[Collected data entries]

____

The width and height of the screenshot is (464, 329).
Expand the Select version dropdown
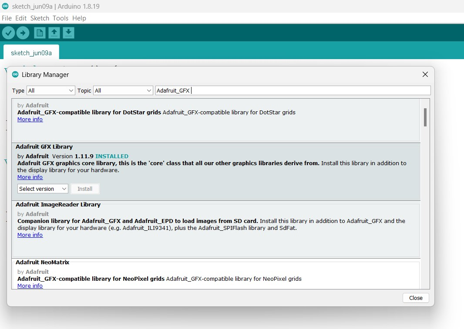(43, 189)
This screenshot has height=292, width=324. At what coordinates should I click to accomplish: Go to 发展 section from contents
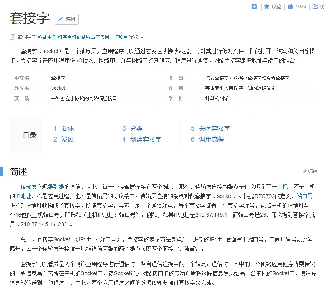[67, 139]
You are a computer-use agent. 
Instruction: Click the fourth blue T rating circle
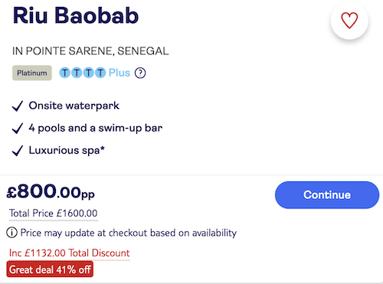pos(100,73)
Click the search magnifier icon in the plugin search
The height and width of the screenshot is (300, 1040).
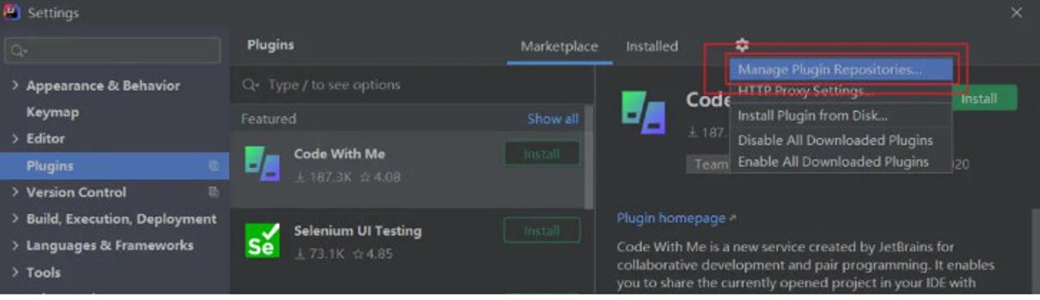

____

» Exercise details
All entries must be output unchanged, with every picture omitted.

» Expected answer
The width and height of the screenshot is (464, 329).
Expand the Select version dropdown
(43, 189)
This screenshot has height=292, width=324. At what coordinates should I click to accomplish: Go to 发展 section from contents
[67, 139]
You are a computer-use agent. 
Instruction: Click the fourth blue T rating circle
pos(100,73)
Click the search magnifier icon in the plugin search
The height and width of the screenshot is (300, 1040).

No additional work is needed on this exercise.